第120話 集まるメンバーなわけで

 今日の出来事、笠置にバンドをやろうと言われたことを夕食時に話す。母さんは「凄いじゃない」と「見に行きたい」と頻りに言ってくる。


 俺は隣に座っている夕華をチラッと見ると、夕華が満面の笑みで俺を見つめている。


 この先の言葉を期待している。そんな感じしかしない表情である。


「夕華、バンドしゅる?」


「はい、喜んで!」


 待ってましたとばかりに元気よく答えてくれる。


「楽器は何かできましゅ?」


「う~ん、ピアノとかは問題なく出来るのですけど、ギターとベース、ドラムの中でしたら……」


 思考中の夕華、アンドロイドの場合は自分の中にあるデーターの中から検索をかけている最中である。
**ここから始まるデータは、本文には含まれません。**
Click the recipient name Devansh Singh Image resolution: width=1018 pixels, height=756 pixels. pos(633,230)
俺には出来ないので、どうにかして出来ないかコッソリ試していたりする。


「ベースが出来るかもしれません。一応ギターのコード等も記録されていますが、私はあまり激しい動きができませんので、ヘヴィメタルにおけるベースの立ち位置ならいけそうです」


 優秀な妹を持つと非常に助かる。メンバーが増えた勢いそのまま俺はトラを見る。


 意図を察したトラは首をブンブン振りながら全否定する。


「ボ、ボクは無理だよ。楽器とか出来ないし」


「無理でも何でも、それをやるのが、兄としての役目でしゅ!」

「そうです! 役目です!」


「えぇ~、でも文化祭の日、その彩葉と一緒に回るって約束が……」


「けっ、リア充はこっちからお断りでしゅ!」

「リア充お断りです!」


 約束があるなら無理強いは出来ないと、トラのリア充っぷりに妬みをぶつけつつ、メンバー候補から外す。楽しそうな夕華が一緒に腕でバツを作りながら否定してくれたお陰で、トラへのダメージが大きくなった。
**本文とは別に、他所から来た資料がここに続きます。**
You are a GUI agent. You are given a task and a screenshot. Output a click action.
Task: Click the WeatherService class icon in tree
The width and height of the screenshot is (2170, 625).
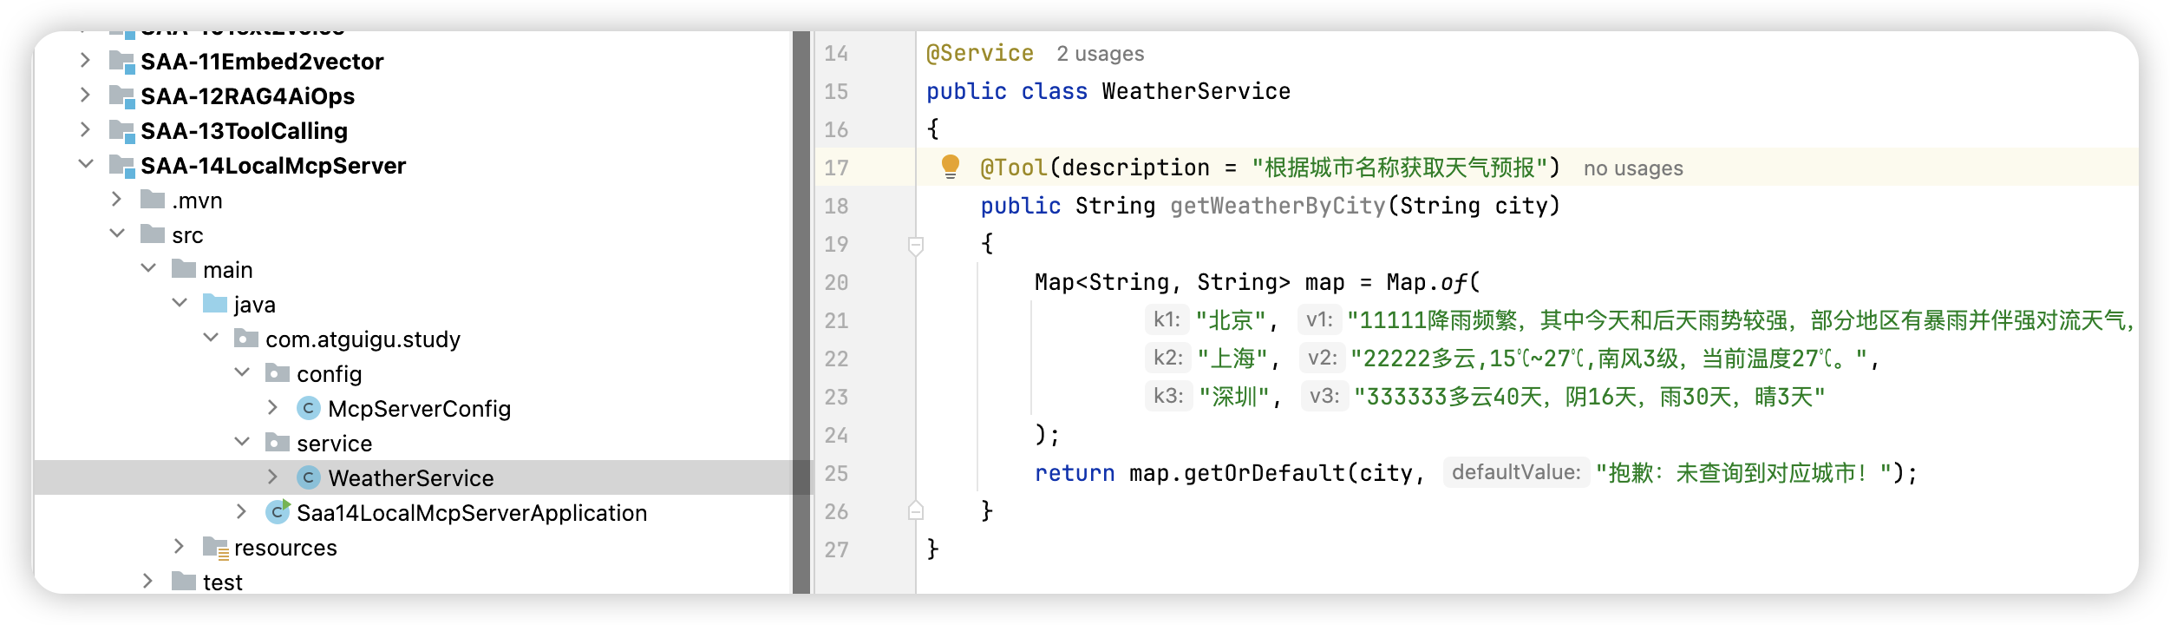(308, 477)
 最近夕華が俺の影響を強く受けているような気がして、時々反省するのだが今回は良いだろう。寧ろよくやったと誉めたい。


 この騒ぎの中、一人で考えていた母さんが、なにか良いことを思い付いたのか、パッと明るい表情になる。


「ねえ心春ちゃん。バンドの衣装お母さんが作ろうか?」


「え! 本当でしゅか!? 正直衣装もどうちようか考えていたんでしゅ。あっ……でも衣装作るの大変じゃないでしゅか?」


 思わぬ提案に飛び付いてしまったが、よくよく考えれば衣装を作るなんて大変な作業を軽々しく頼むのは気が引ける。
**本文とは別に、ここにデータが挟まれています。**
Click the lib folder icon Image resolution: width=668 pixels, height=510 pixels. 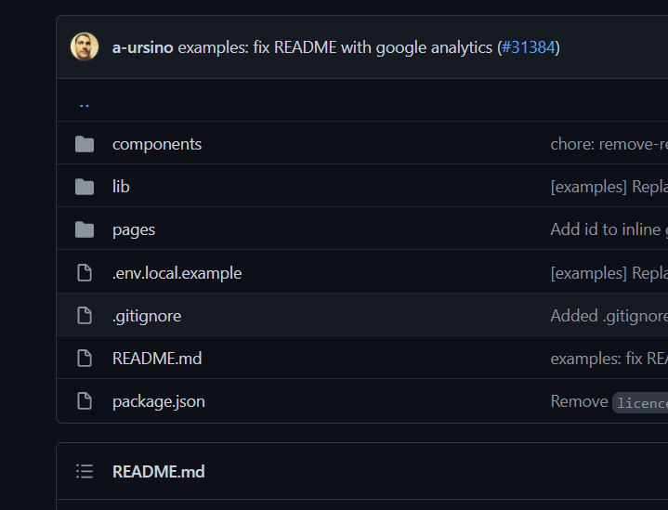point(85,187)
「いいのよ。お母さんね、自分が作った衣装を心春ちゃんと夕華ちゃんが着るのを見られるだけでも嬉しいんだし。それに心春ちゃんの役にたてるなら張り切ってやっちゃうな!」


「むぅ、それじゃあお願いしましゅ」


「任せて! なんだがテンション上がるわね」


 片腕でガッツポーズする母さんなんて初めて見た。断らない方が良いのかなと思いながらお願いしたけど、楽しそうな母さんを見ていると頼んで良かった気がする。


「あのさ、心春。さっき言ってたメイクのことだけど」


 おどおどと、時々母さんをチラ見しつつトラが俺に話しかけてくる。


「迷惑じゃなければ、楓凛さんがメイクとか上手じゃないかなと思うんだけど。ネイルとか凄く凝ってたし。聞いてみるだけでもどうかな?」


 何でおどおどしていたのかと思っていたけど、トラの口から、まして母さんの前で楓凛さんの名前を出すのは言い出し辛かったと言うわけか。

 母さんを見ると気にしてないのか、気にしていない振りをしてくれているかは分からないけど、また一人でなにか考えている。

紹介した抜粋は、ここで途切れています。